Revise the items from the start through the line containing "Action: coord(1211,587)" by changing "computer-use agent" to "GUI agent" and leaving everything else the same. Give back only that stretch.

--*--

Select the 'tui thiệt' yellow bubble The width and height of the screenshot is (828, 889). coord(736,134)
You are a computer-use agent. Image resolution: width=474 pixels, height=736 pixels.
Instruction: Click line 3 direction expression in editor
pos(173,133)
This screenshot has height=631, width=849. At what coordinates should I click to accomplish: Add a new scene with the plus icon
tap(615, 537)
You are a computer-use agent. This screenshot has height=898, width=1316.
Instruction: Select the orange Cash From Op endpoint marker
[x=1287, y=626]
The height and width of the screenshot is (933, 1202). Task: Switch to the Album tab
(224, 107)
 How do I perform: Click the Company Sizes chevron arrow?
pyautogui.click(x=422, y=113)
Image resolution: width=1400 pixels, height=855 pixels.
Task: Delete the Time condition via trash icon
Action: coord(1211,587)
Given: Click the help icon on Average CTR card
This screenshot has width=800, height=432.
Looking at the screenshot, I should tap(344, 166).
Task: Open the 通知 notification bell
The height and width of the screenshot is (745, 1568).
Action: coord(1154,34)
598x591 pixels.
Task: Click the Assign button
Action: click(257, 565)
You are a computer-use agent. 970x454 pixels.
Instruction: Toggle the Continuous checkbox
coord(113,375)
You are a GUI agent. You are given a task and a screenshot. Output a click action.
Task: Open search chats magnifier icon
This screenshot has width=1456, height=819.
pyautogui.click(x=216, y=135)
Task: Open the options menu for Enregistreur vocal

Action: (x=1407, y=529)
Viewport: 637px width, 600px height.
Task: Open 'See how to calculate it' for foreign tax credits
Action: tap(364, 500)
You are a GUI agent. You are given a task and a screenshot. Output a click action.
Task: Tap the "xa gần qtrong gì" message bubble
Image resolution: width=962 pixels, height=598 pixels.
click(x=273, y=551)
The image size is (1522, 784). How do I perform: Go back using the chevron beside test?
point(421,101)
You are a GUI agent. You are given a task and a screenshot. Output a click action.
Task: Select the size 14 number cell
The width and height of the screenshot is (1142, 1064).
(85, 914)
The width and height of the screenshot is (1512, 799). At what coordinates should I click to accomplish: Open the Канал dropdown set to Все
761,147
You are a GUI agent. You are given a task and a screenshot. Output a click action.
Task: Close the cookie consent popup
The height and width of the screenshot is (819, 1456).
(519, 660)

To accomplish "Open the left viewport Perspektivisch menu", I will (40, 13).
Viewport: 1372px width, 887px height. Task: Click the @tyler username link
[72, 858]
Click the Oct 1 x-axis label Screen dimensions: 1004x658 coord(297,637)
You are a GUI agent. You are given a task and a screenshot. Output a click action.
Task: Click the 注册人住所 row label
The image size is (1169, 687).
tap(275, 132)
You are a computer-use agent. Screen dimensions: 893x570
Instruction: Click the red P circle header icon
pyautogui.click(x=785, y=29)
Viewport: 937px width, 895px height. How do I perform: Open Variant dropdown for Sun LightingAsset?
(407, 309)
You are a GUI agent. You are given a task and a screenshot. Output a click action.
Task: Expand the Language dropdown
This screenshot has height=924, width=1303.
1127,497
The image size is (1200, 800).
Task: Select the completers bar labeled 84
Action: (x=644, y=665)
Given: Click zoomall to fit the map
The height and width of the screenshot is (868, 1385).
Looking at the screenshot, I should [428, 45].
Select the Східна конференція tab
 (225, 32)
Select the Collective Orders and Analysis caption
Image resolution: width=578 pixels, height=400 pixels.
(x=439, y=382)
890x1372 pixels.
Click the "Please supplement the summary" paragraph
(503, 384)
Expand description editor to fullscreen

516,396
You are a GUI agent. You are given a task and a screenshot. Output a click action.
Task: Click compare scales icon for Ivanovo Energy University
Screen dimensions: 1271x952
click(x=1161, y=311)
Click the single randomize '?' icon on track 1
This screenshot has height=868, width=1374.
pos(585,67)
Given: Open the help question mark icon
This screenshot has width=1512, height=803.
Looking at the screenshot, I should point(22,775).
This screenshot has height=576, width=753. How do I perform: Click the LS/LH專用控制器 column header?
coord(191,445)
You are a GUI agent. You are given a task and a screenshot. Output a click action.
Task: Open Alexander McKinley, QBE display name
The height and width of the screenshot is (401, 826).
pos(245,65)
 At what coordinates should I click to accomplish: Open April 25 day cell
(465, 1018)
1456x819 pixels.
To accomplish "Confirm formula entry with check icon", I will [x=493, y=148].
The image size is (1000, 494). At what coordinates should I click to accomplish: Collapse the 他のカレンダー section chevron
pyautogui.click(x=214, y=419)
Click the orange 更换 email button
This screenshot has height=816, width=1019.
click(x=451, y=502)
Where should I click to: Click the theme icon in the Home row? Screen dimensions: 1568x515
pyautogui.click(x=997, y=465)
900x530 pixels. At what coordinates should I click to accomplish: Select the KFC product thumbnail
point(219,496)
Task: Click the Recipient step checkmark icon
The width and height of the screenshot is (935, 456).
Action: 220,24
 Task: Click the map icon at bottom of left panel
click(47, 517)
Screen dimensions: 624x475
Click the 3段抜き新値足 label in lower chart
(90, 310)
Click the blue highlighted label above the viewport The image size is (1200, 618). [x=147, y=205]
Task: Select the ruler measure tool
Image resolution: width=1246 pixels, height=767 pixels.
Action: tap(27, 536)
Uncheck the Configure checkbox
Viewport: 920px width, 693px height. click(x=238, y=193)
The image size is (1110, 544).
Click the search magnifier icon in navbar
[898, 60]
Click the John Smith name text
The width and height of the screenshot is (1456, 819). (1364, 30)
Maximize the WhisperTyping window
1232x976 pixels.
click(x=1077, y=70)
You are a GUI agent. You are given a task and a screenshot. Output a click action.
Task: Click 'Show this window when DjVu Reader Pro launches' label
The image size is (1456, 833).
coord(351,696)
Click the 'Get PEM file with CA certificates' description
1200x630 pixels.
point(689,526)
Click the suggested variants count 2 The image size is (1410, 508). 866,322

--*--

Output for this task:
Select the 'tui thiệt' yellow bubble The width and height of the screenshot is (828, 889). coord(736,134)
You are a GUI agent. Image resolution: width=474 pixels, height=736 pixels.
Instruction: Click line 3 direction expression in editor
pos(173,133)
This screenshot has height=631, width=849. At what coordinates should I click to accomplish: Add a new scene with the plus icon
tap(615, 537)
You are a GUI agent. This screenshot has height=898, width=1316.
Instruction: Select the orange Cash From Op endpoint marker
[x=1287, y=626]
The height and width of the screenshot is (933, 1202). Task: Switch to the Album tab
(224, 107)
 How do I perform: Click the Company Sizes chevron arrow?
pyautogui.click(x=422, y=113)
Image resolution: width=1400 pixels, height=855 pixels.
Task: Delete the Time condition via trash icon
Action: coord(1211,587)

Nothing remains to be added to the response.